We get asked a lot of questions by mothur users. Perhaps the one I hate the most is, “What type of computer should I get?” I hate this question because I don’t want to spend other people’s money and because I honestly don’t have the answer. I used to encourage people to get the biggest, baddest computer they could afford. I’ve followed this advice myself.
Over the years, we have literally spent upwards of $50,000 on a high
performance computer cluster with a ton of processors, RAM, and storage.
Then the System Administrator told us that we were really only using 10%
of the cluster’s capacity. In other words, we were effectively spending
$50,000 to get $5,000 worth of service. I’ve come to realize that you
can do amazing and very affordable bioinformatics on a pretty crappy
computer. Just to make the point clear, I’ve run
mothur using my
iPhone. The caveat, of course, is that you are able to log into a remote
high performance computer cluster. Many institutions have high
performance computing clusters (HPCCs) that they make very cheap for
their constituents. Not everyone is so fortunate. For this latter group
of researchers, there is the Amazon Web Server (AWS). Although this
tends to be a bit more expensive than institutional HPCCs, it is a very
powerful and well-supported option.
Think of AWS as your computer, but it’s off in the ether - the cloud.
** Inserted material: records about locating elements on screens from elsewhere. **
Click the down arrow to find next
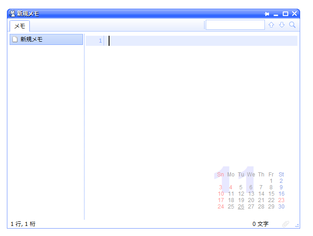The height and width of the screenshot is (236, 313). [282, 25]
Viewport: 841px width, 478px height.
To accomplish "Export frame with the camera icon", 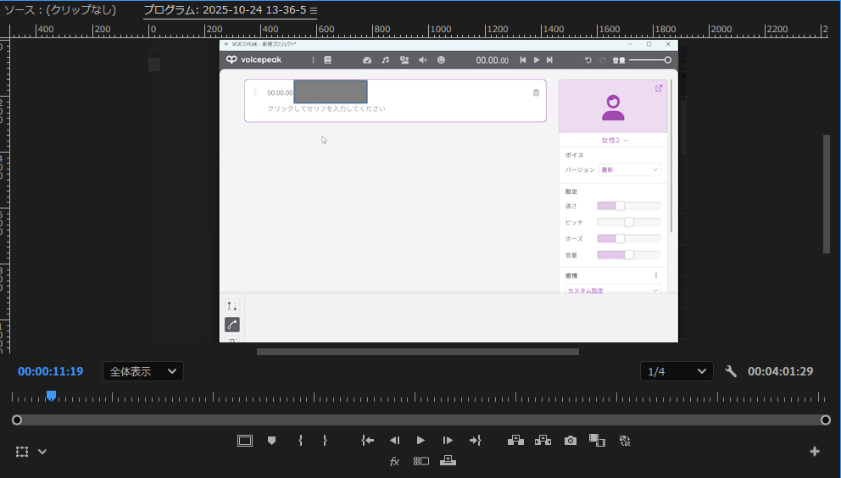I will (x=571, y=441).
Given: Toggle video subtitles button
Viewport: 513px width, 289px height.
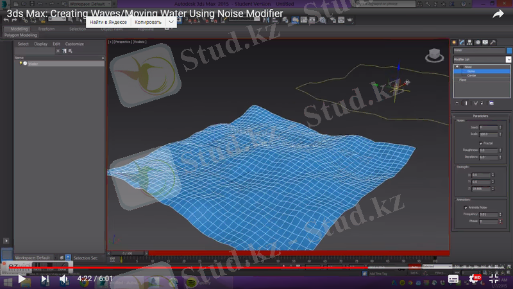Looking at the screenshot, I should tap(453, 279).
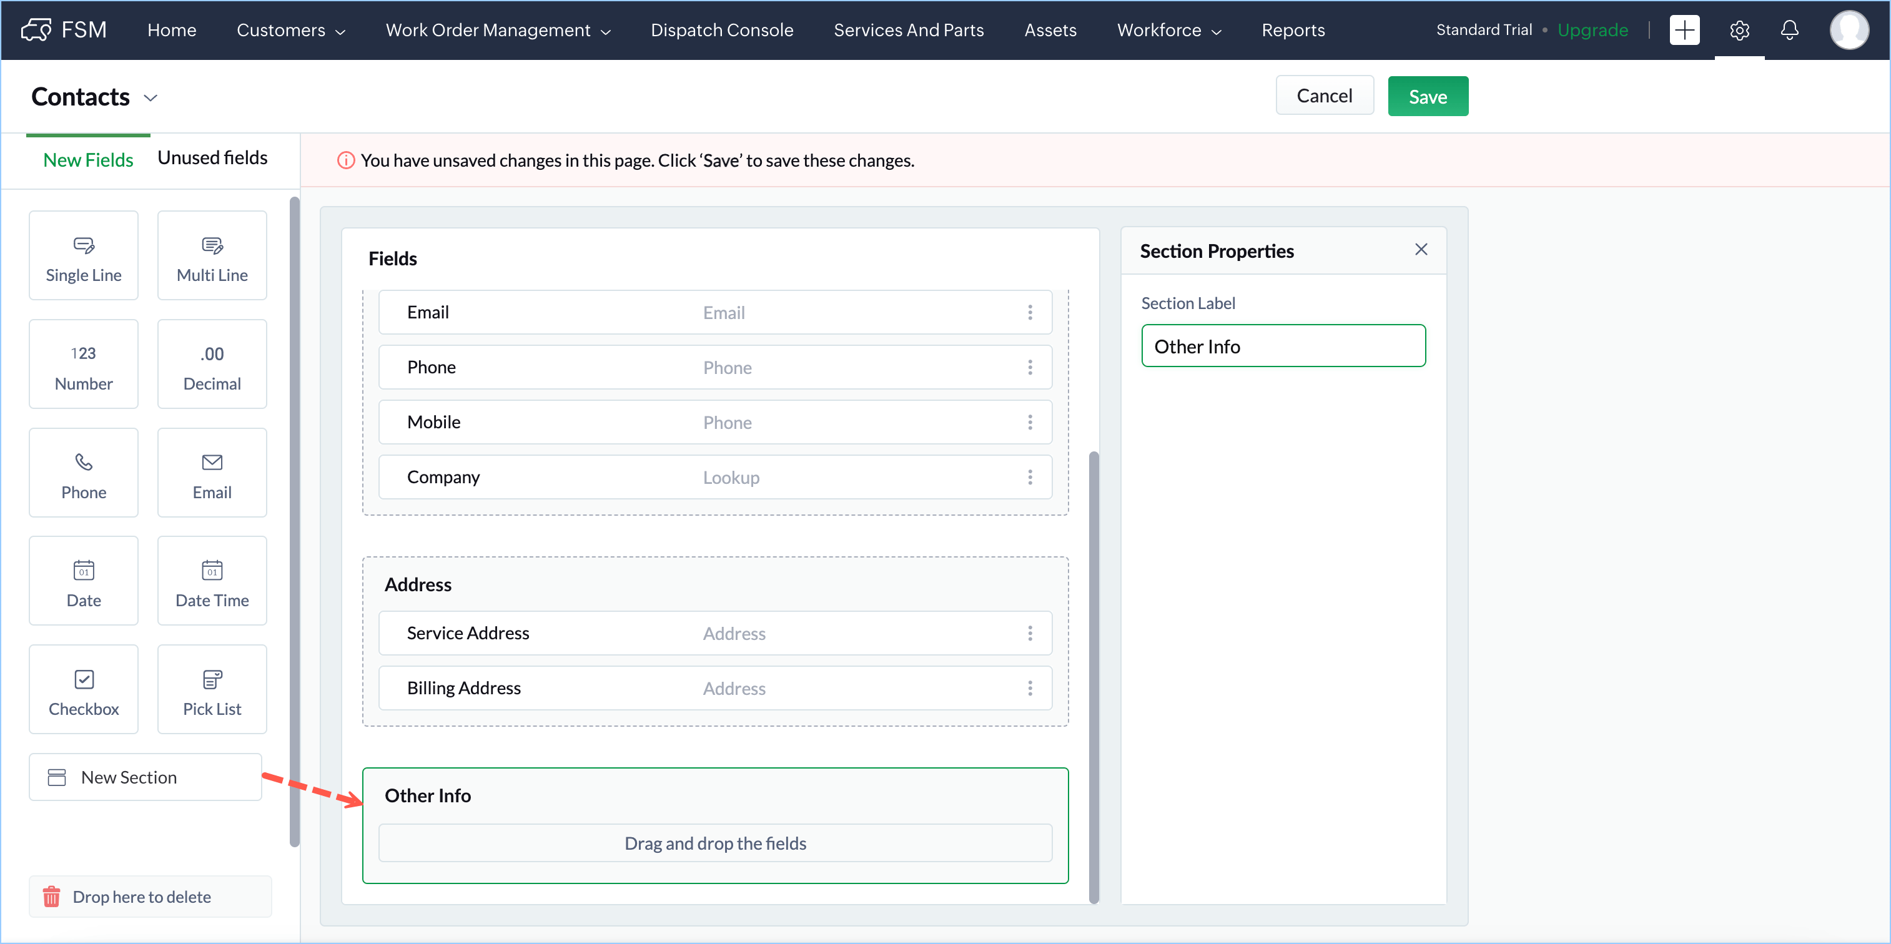Click the Upgrade link
1891x944 pixels.
[x=1592, y=30]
You can trick it out with all sorts of applications and settings. Think yours is pretty cool? Well, you can take a snapshot of that computer and then make it available for others to use. This is what is called an Amazon Machine Image (AMI). This has the potential to be a very powerful tool for reproducibility. Think of it - you use AWS to do your analysis. Once your analysis is done, you want to make those files and your code available to others. You can make an AMI of the final product and then share the name of the AMI in your manuscript. I could then take that AMI and add data or add an analysis to supplement yours. But we’re getting ahead of ourselves. I’ve done step one - creating an AMI that is tricked out for mothur users that you can build upon for your own use.
Getting set up
You will first need to log into the AWS.
1. Go to https://aws.amazon.com
2. Click “Sign In to the Console”
3. Either Sign In using your existing Amazon account or create a new account
4. Click on the icon in the upper left corner of the page that says “EC2”
As you will have noticed, there are many options for where you could have gone. EC2 is the expandable cloud service that AWS offers. They have many many different options that are a bit overwhelming. For most of what you are doing, EC2 should suffice. You might eventually want to learn about S3 for long term data storage, but for now, we’re good.
Creating an instance
At this point you will see a dashboard that tells you what resources you are using. If you’ve never logged in before, you’ll have a bunch of zeroes on this page. You’ll notice that I already have some things stored here because I’ve used this service before.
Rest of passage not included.